WHAT IS NEEDED: Scan the entries below and tally the lines that include "Choose". Return nothing but the tally.

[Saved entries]
Content starts

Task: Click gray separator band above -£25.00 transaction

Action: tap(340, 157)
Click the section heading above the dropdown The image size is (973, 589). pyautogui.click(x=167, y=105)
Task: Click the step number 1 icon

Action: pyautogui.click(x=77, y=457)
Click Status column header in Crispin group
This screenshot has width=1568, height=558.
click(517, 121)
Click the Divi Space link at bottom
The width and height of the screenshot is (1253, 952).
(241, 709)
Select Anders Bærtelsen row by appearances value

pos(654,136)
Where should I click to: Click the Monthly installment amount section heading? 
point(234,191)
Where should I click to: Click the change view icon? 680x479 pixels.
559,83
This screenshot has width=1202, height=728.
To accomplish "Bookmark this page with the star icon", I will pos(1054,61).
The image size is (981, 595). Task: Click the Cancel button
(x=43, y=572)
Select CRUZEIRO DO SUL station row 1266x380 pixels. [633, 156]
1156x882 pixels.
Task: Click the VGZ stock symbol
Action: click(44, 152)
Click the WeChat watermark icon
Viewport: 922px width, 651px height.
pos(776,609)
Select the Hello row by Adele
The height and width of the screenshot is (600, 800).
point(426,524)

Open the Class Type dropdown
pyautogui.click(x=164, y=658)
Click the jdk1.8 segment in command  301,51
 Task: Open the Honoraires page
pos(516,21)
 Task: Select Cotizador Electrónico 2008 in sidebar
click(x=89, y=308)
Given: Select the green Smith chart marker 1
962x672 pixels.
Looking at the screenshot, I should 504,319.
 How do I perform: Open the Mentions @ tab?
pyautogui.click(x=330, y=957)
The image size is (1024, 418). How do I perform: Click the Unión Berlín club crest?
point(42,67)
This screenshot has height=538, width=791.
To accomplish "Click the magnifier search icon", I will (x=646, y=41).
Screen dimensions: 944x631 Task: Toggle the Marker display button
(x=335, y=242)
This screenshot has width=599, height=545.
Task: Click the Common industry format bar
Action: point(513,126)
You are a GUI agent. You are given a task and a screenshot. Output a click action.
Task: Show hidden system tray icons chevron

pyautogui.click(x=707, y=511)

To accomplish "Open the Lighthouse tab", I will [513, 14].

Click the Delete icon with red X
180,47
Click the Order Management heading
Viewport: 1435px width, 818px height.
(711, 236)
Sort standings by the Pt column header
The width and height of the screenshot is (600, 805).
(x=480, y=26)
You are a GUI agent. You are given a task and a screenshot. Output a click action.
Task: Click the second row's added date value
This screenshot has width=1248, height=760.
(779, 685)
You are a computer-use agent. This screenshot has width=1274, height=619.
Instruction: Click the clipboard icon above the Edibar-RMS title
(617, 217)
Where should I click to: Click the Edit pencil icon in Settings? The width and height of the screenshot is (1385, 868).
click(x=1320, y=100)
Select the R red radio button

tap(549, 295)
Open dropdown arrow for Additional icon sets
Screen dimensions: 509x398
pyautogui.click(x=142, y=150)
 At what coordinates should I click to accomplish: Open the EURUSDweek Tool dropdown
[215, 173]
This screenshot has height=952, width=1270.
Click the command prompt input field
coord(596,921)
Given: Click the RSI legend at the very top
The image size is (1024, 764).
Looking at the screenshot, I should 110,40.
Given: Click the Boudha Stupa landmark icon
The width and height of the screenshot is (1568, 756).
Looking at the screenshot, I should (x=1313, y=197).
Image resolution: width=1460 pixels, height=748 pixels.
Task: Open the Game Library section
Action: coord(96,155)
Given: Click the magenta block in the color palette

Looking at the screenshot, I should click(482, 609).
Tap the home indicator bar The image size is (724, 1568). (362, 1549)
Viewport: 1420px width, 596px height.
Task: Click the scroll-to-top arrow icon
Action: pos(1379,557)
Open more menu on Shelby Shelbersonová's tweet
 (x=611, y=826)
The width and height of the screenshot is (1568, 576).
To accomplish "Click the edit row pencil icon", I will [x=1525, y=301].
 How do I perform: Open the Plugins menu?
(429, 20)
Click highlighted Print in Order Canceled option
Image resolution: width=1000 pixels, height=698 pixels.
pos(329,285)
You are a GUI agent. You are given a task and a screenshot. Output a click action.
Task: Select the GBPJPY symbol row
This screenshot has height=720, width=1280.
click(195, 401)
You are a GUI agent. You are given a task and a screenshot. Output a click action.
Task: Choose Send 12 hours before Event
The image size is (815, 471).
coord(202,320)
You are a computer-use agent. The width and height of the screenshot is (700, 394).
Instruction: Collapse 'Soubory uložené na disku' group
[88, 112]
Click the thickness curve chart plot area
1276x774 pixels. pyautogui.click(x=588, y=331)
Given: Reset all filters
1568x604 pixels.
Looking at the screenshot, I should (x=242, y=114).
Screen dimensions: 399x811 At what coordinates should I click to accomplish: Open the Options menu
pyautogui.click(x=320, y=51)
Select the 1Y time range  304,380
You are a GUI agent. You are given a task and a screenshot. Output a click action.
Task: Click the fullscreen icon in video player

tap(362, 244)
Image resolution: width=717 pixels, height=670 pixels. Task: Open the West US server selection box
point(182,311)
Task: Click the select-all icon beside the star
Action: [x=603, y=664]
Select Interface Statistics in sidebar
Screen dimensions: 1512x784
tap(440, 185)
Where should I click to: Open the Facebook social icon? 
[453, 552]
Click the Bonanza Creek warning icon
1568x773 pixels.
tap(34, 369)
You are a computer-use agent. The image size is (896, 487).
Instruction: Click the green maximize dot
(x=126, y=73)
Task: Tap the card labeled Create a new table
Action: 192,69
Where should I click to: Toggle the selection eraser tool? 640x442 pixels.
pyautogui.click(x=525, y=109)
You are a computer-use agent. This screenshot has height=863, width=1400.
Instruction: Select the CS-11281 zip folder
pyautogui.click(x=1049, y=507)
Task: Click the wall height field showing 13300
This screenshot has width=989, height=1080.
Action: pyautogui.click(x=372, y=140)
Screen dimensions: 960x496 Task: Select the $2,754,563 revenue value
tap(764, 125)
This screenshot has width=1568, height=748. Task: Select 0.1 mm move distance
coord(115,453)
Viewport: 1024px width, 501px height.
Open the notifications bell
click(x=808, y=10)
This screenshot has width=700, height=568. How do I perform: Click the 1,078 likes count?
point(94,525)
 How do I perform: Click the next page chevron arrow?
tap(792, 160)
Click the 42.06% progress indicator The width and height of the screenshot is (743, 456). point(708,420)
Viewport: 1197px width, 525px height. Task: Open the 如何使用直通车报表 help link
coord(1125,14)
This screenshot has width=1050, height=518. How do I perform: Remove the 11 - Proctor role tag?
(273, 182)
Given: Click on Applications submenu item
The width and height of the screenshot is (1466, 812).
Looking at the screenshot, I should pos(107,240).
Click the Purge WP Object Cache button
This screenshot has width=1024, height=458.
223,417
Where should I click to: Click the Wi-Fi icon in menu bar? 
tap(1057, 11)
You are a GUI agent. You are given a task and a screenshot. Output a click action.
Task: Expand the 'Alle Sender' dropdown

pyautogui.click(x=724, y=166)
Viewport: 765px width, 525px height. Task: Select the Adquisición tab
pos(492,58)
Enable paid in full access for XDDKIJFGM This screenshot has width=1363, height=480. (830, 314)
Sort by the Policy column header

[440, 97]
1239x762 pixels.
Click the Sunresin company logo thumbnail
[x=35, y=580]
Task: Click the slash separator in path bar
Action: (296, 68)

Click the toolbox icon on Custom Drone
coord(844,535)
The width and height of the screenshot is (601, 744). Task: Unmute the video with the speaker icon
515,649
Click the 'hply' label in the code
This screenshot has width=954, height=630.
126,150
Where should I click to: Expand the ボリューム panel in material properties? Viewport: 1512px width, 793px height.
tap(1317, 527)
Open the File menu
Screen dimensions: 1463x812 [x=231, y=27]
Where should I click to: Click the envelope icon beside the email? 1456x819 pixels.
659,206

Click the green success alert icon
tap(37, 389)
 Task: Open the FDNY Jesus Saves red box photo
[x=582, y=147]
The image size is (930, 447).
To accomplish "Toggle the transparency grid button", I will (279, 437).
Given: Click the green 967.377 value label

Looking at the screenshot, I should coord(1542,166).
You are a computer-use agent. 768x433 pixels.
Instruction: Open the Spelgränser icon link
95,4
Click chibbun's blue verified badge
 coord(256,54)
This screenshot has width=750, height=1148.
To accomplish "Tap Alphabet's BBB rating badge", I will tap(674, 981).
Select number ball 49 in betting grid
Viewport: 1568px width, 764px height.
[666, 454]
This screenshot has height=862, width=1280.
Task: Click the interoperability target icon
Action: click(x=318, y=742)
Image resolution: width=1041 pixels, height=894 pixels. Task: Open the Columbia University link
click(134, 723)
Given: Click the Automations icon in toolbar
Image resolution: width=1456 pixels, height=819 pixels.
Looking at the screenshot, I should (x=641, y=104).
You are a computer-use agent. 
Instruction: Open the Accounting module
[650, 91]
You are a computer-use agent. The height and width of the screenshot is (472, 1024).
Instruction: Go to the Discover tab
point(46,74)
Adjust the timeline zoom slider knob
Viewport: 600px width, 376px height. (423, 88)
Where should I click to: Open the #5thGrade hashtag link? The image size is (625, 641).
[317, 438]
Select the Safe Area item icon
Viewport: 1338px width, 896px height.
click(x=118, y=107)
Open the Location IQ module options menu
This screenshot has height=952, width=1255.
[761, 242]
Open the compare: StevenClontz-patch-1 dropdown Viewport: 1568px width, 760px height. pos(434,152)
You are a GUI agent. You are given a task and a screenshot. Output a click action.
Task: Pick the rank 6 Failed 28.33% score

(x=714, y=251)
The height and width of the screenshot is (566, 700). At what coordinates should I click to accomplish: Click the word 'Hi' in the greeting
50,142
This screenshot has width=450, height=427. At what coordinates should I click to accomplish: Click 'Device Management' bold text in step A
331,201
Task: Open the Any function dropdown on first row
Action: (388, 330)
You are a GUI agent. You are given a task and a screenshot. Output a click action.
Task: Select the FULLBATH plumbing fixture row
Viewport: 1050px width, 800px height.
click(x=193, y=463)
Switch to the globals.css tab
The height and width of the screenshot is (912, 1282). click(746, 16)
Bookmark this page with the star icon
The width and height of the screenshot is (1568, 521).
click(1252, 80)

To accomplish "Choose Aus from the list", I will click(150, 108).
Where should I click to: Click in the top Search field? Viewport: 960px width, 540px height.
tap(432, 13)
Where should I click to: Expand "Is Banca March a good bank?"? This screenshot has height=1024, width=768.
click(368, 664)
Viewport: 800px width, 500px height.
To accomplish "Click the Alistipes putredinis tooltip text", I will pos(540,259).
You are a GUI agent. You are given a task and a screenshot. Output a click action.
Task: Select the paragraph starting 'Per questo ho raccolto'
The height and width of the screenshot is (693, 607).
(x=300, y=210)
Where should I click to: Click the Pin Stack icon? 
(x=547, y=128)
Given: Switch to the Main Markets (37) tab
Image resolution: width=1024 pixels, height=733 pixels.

Content ends

OUTPUT: 2